Chicago Sun-Times, Mark Brown: Rosemoor Hotel owner – luxury auto dealer Joe Perillo – ordered to pay tenants $3,000 each for move

By Mark Brown, columnist

A group of SRO tenants who probably couldn’t afford to buy a late-model Chevy if they pooled their money taught luxury auto dealer Joe Perillo a lesson Friday in Cook County Circuit Court.

In the process, they learned something about themselves.

It was a beautiful thing to see.

The 15 or so tenants applauded spontaneously when Circuit Judge Edward Harmening ordered Perillo, owner of the Rosemoor Hotel, to pay each of them $3,000 to help them vacate the building on an emergency basis.

You’re not really supposed to applaud in court, and the judge looked a bit embarrassed, but he didn’t tell them to stop, sensitive perhaps to the fact he had contributed to their problem by ordering them out in the first place.

Harmening also appointed a receiver to help the tenants find somewhere to go and to assist them in moving, which will cost Perillo even more.

The reason I take satisfaction in that is for the past week Perillo’s management team at the single-room occupancy building at 1622 W. Jackson had tried to bluff and bulldoze the residents into leaving voluntarily.

They blamed the judge’s order to vacate by noon Thursday, glossing over the fact it was the result of a fire hazard created by Perillo trying to have it both ways — rehabbing the building with people still living there and paying rent.

Perillo’s guys didn’t back off until community organizers encouraged the tenants to stay put until compensated, and I wrote a column in Thursday’s paper about what was happening.

After that, the city began taking a more aggressive stance on the tenants’ behalf. Even then, however, somebody sent in a police officer overnight to try to scare them off, residents reported.

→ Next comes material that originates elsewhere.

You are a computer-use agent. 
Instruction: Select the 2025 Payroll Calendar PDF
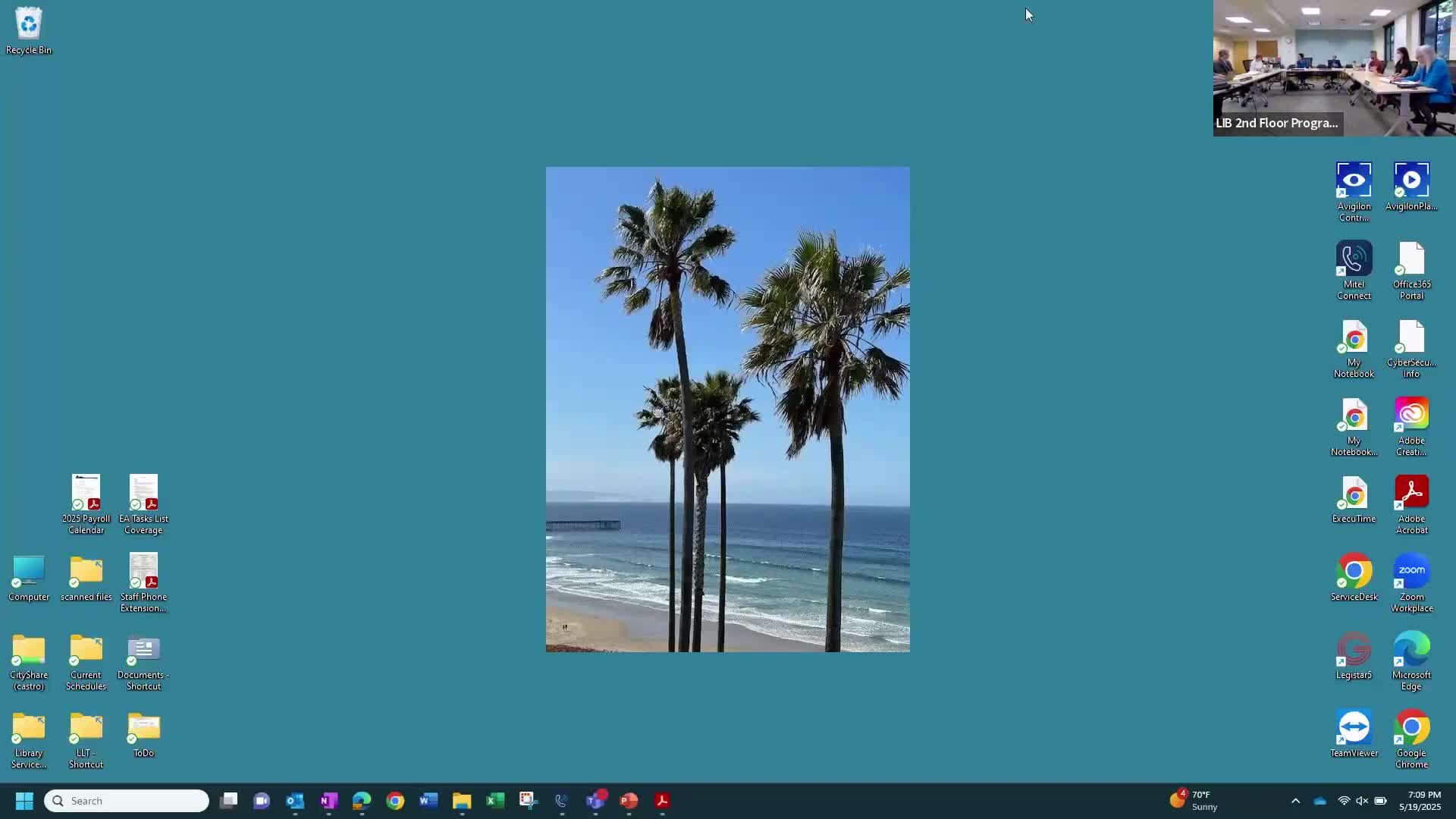[x=86, y=494]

Then in court Friday, Perillo lawyer Arnold Landis tried to lowball the judge, offering to pay a maximum of only $500 to the tenants, instead of the $3,000 sought by the city, and arguing his team should be allowed to conduct the move without a receiver.

Harmening, having learned his own lesson after accepting Landis’ previous assurances management would work with the tenants, said he no longer had enough confidence to trust them with the responsibility.

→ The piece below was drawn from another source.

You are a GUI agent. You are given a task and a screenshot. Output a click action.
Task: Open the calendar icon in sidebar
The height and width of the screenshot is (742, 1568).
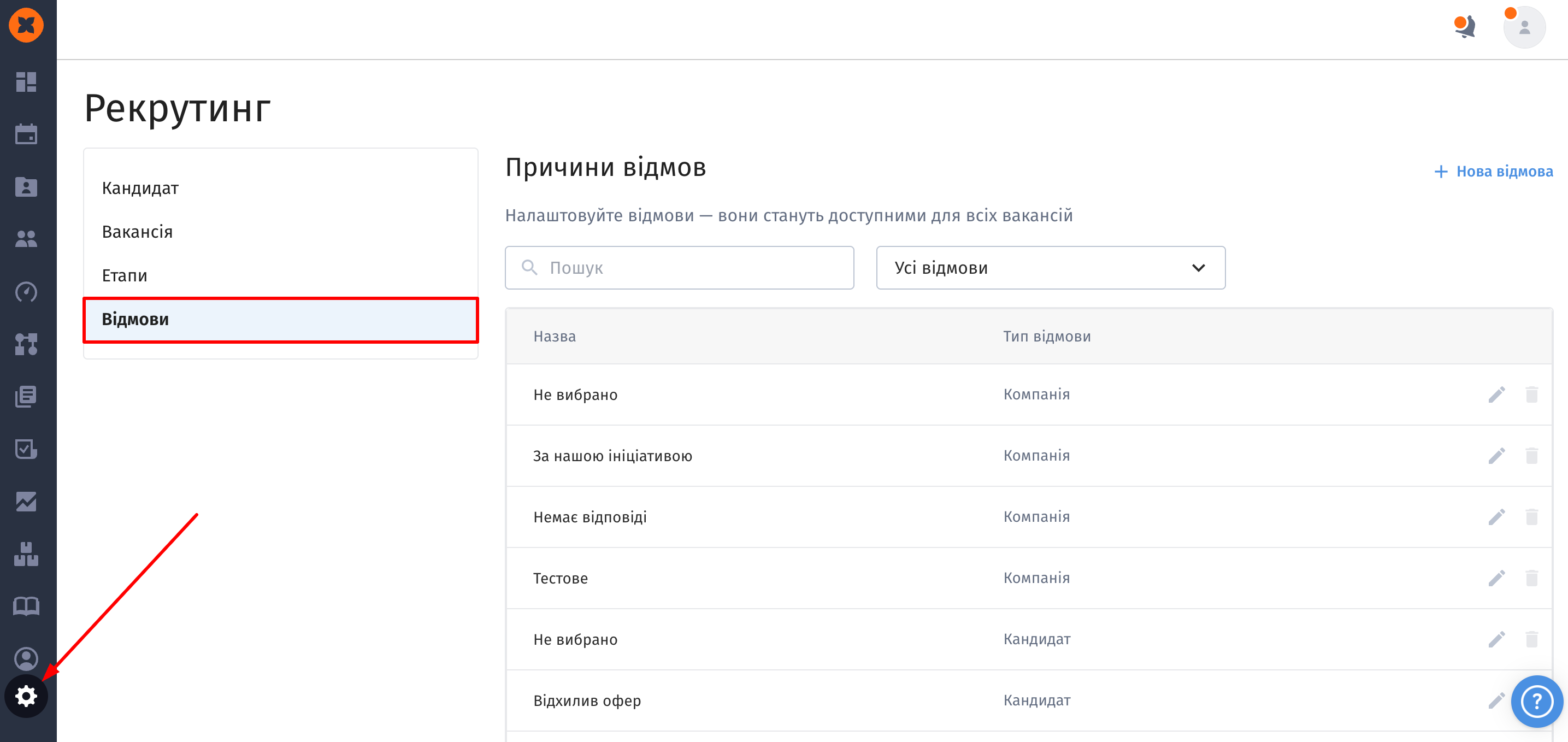click(26, 134)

So what was the lesson in this for Perillo, whose luxury auto group deals in Bentley, Rolls-Royce, Lamborghini, Bugatti and Maserati?

“We’re dealing with people not cars.”

That was actually a line used in court by Judy Frydland, a lawyer for the city, after Landis used his negotiating ploy with the judge and ended up costing Perillo a lot more money than if he just treated the tenants fairly in the first place (though notably still not as much as it would cost to buy any one of his luxury automobiles.)

I knew the tenants were going to come out okay when I got to court and saw Frydland, a member of the A-team in the city corporation counsel’s office and someone with a history of fighting for people in these situations.

Now, I can’t really explain why the city didn’t put up the same fight a week earlier, or why it took months for the city to realize ongoing rehab work at the hotel had created a fire danger or that the fire alarm was disconnected. But I don’t want to detract from a happy outcome.

And the tenants were, oh, so happy, as they celebrated in the hallway afterward, congratulating each other, and thanking everyone who had gone to bat for them.

It wasn’t just the money.

Forty-eight hours earlier, most of them were resigned to their fate, desperately looking for somewhere to move and unaware they might have any say in the matter. They didn’t even know each other by name.

But as I stood outside the Rosemoor on Wednesday with West Side activist Elce Redmond and organizers from the Metropolitan Tenants Organization, I could see the idea start to take hold that they could stick up for themselves.

And outside the courtroom Friday, I saw it come to full fruition — a sudden sense of empowerment.

The lesson for the tenants?

“This is what happens when you work together.”

That’s what John Bartlett, executive director of the Metropolitan Tenants Organization, told them, and they agreed.

“You know what. I’ll be able to sleep at night. I feel like I can walk away with my manhood,” said Roy Giddens, a Vietnam veteran and leader of the tenant group.

Many of the tenants, though, are still worried about finding a place to live by Wednesday, the new deadline set by the judge.

“I can’t live on the street. I’ve got oxygen at home,” fretted Karen Everett, 61, who would have been staying at the Rosemoor three years next month.

That’s why it’s so important to save what’s left of these SROs.